## [TASK TO COMPLETE]
Please return the whole listing word for word.

## [INPUT MATERIAL]
_ _ _ _ _ _ _

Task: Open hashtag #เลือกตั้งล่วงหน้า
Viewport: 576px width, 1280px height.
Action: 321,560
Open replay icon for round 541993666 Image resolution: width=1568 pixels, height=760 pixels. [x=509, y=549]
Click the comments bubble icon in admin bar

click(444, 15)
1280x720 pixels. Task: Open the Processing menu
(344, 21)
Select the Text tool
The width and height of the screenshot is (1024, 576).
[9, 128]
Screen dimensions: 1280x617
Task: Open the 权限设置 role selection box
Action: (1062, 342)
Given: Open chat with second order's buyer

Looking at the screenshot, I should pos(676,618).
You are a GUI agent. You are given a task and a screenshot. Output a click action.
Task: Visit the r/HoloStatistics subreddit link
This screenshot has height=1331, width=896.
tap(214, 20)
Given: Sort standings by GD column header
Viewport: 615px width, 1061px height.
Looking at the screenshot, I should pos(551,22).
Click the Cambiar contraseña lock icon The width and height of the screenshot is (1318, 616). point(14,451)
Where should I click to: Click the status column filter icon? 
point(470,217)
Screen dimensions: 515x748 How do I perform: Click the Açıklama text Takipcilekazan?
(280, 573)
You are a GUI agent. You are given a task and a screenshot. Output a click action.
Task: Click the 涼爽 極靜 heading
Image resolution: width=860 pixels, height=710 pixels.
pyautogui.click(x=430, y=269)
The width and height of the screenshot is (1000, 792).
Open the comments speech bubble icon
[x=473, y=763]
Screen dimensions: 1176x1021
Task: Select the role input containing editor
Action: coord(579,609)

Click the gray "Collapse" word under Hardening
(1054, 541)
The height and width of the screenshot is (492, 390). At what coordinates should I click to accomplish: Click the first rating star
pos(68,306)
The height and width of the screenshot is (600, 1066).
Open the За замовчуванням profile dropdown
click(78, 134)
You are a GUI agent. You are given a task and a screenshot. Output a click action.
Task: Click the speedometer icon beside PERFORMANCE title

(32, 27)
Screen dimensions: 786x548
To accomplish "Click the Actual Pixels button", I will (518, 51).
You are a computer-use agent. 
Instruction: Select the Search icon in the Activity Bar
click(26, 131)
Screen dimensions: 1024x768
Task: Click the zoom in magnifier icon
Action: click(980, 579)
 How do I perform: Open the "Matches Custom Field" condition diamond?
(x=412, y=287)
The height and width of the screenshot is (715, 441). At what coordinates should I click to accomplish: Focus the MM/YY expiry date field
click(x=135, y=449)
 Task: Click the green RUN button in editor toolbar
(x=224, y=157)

_ _ _ _ _ _ _

## [SOLUTION TO THIS PROBLEM]
Task: Open hashtag #เลือกตั้งล่วงหน้า
Viewport: 576px width, 1280px height.
Action: 321,560
Open replay icon for round 541993666 Image resolution: width=1568 pixels, height=760 pixels. [x=509, y=549]
Click the comments bubble icon in admin bar

click(444, 15)
1280x720 pixels. Task: Open the Processing menu
(344, 21)
Select the Text tool
The width and height of the screenshot is (1024, 576).
[9, 128]
Screen dimensions: 1280x617
Task: Open the 权限设置 role selection box
Action: (1062, 342)
Given: Open chat with second order's buyer

Looking at the screenshot, I should pos(676,618).
You are a GUI agent. You are given a task and a screenshot. Output a click action.
Task: Visit the r/HoloStatistics subreddit link
This screenshot has height=1331, width=896.
tap(214, 20)
Given: Sort standings by GD column header
Viewport: 615px width, 1061px height.
Looking at the screenshot, I should pos(551,22).
Click the Cambiar contraseña lock icon The width and height of the screenshot is (1318, 616). point(14,451)
Where should I click to: Click the status column filter icon? 
point(470,217)
Screen dimensions: 515x748 How do I perform: Click the Açıklama text Takipcilekazan?
(280, 573)
You are a GUI agent. You are given a task and a screenshot. Output a click action.
Task: Click the 涼爽 極靜 heading
Image resolution: width=860 pixels, height=710 pixels.
pyautogui.click(x=430, y=269)
The width and height of the screenshot is (1000, 792).
Open the comments speech bubble icon
[x=473, y=763]
Screen dimensions: 1176x1021
Task: Select the role input containing editor
Action: coord(579,609)

Click the gray "Collapse" word under Hardening
(1054, 541)
The height and width of the screenshot is (492, 390). At what coordinates should I click to accomplish: Click the first rating star
pos(68,306)
The height and width of the screenshot is (600, 1066).
Open the За замовчуванням profile dropdown
click(78, 134)
You are a GUI agent. You are given a task and a screenshot. Output a click action.
Task: Click the speedometer icon beside PERFORMANCE title

(32, 27)
Screen dimensions: 786x548
To accomplish "Click the Actual Pixels button", I will (518, 51).
You are a computer-use agent. 
Instruction: Select the Search icon in the Activity Bar
click(26, 131)
Screen dimensions: 1024x768
Task: Click the zoom in magnifier icon
Action: click(980, 579)
 How do I perform: Open the "Matches Custom Field" condition diamond?
(x=412, y=287)
The height and width of the screenshot is (715, 441). At what coordinates should I click to accomplish: Focus the MM/YY expiry date field
click(x=135, y=449)
 Task: Click the green RUN button in editor toolbar
(x=224, y=157)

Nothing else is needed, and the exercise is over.